Spielman compared Barr to former Dolphin defensive end Jason Taylor, a potential future Hall of Famer. Director of College Scouting Scott Studwell compared him to former Vikings defensive end Chris Doleman, a Hall of Famer. And Zimmer compared Barr's role in the Vikings' defense to how Denver uses Von Miller, the 2011 NFL Defensive Rookie of the Year.
"The strong-side linebacker is a pressure position in our defense," Zimmer said. "But he also can cover."
Barr satisfied the Vikings on game film. And he absolutely blew them away during his pro day, running a 4.47 and posting a better three-cone agility time than any of the cornerbacks at the Scouting Combine, according to Spielman.
"He can rush the passer, but with his speed, we won't have any trouble covering down the seam either," Spielman said. "He can turn his hips and move. And at his size, it makes it harder for the quarterback to fit the ball down the seam."
The Vikings' day appeared over after the ninth pick. But appearances are deceiving with Trader Rick.
Reports surfaced that the Vikings tried to trade up to the No. 22 pick to take Johnny Manziel. Spielman would neither confirm, nor deny. But Spielman and Zimmer certainly sounded as though Bridgewater was their preferred quarterback all along, particularly by offensive coordinator Norv Turner, who was entrusted with a pivotal role in identifying a potential future franchise quarterback this offseason.
A team source told NFLDraftScout.com that Turner was the driving force behind the move to get Bridgewater.
"Everywhere Teddy has been, he's won," Zimmer said. "There's something about him."

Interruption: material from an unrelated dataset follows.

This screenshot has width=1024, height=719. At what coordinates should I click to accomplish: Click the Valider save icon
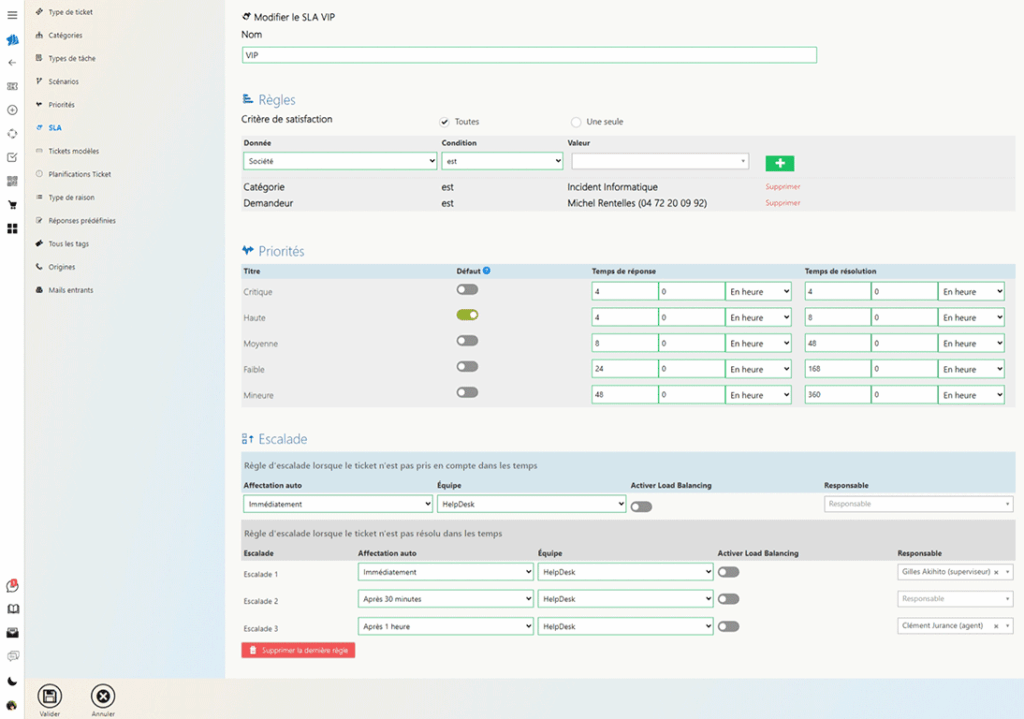(x=50, y=696)
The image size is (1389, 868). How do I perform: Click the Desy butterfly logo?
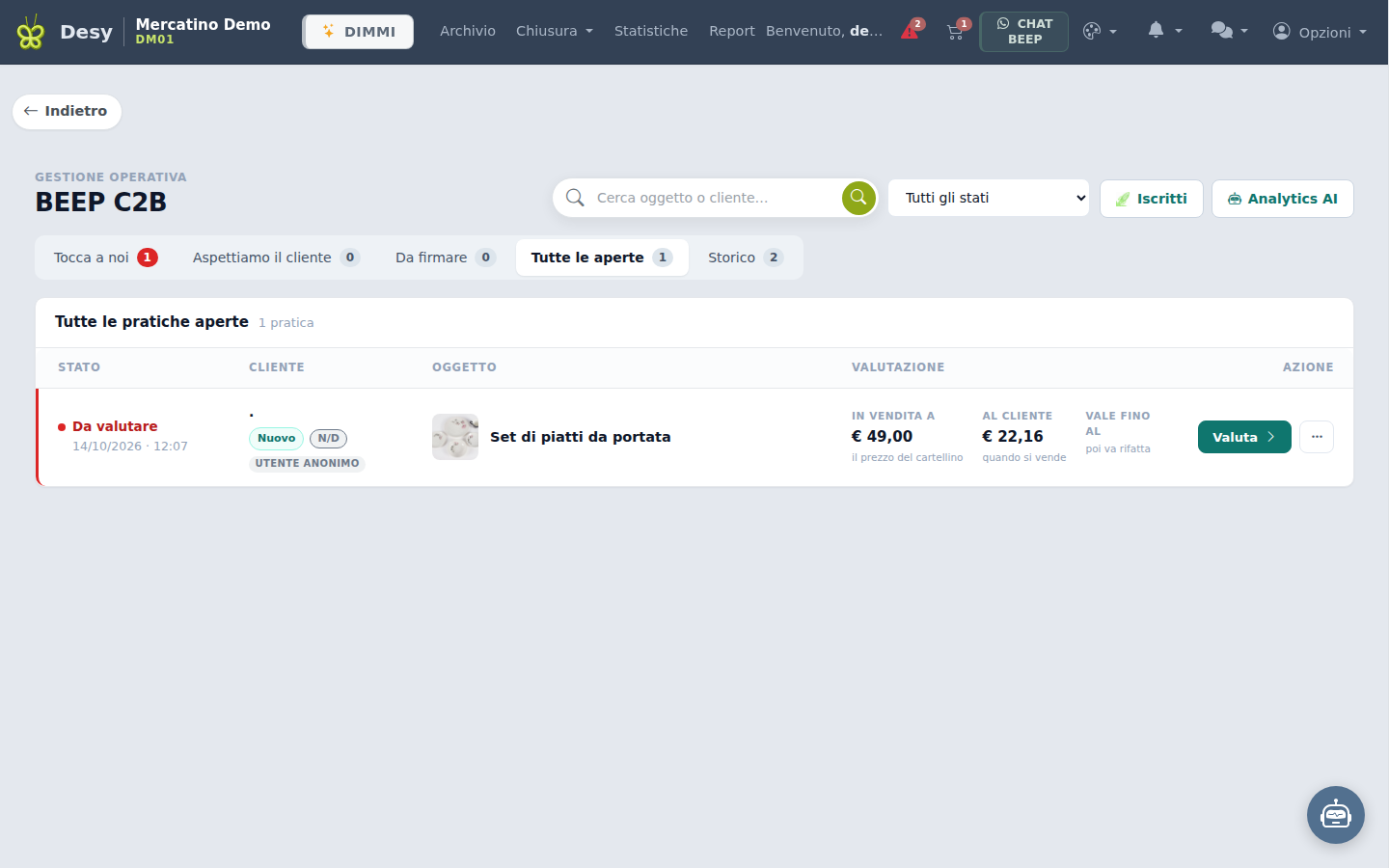pos(31,32)
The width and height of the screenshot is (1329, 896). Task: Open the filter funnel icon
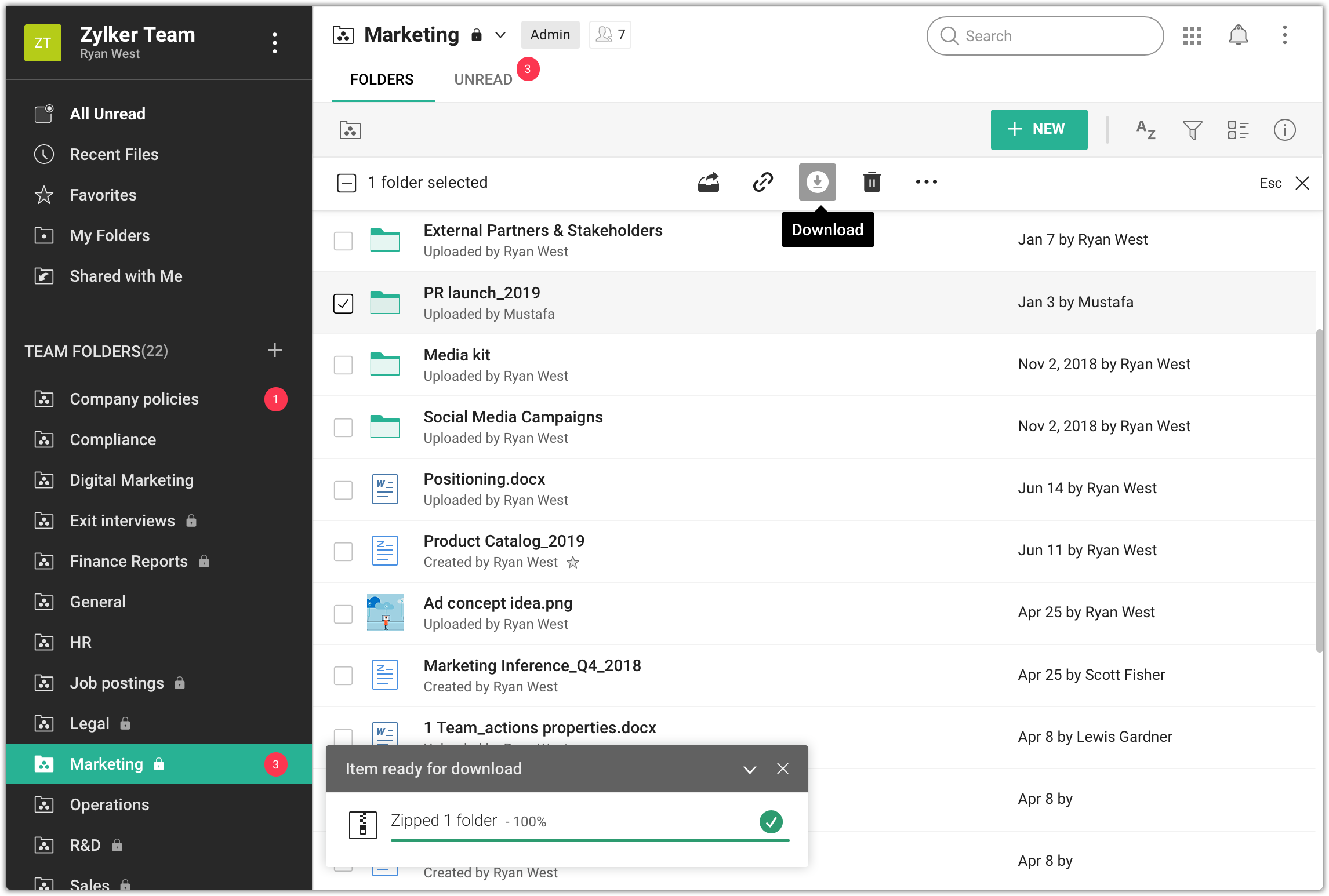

That's why the Vikings pulled the trigger on a trade with Seattle at No. 32. They gave up picks in the second (40th) and fourth (108th) rounds to move up eight spots and also secure the fifth-year option available on first-round picks per the collective bargaining agreement.
Although anything is possible, the initial plan is for Bridgewater to sit behind starter Matt Cassel and Christian Ponder, who failed as a franchise quarterback hopeful after being the 12th pick in 2011. Ponder's contract is up after this season.
"He's got time to develop," Spielman said of Bridgewater. "We're very comfortable with Matt Cassel and Christian Ponder. We don't want to force a guy to play if he's not ready."
A year ago, Bridgewater was considered the likely No. 1 overall pick. But a poor pro day helped facilitate a tumble down the draft board. The Vikings were concerned enough to schedule a personal workout with him in April in Florida.
"He did much better," Spielman said. "You could see as Norv was coaching him up in just that short amount of time that he was getting better."
Bridgewater had made headlines for not wearing his customary glove during his woeful pro day.
"I don't know if it helped or not in his personal workout," said Zimmer, "but he wore his glove."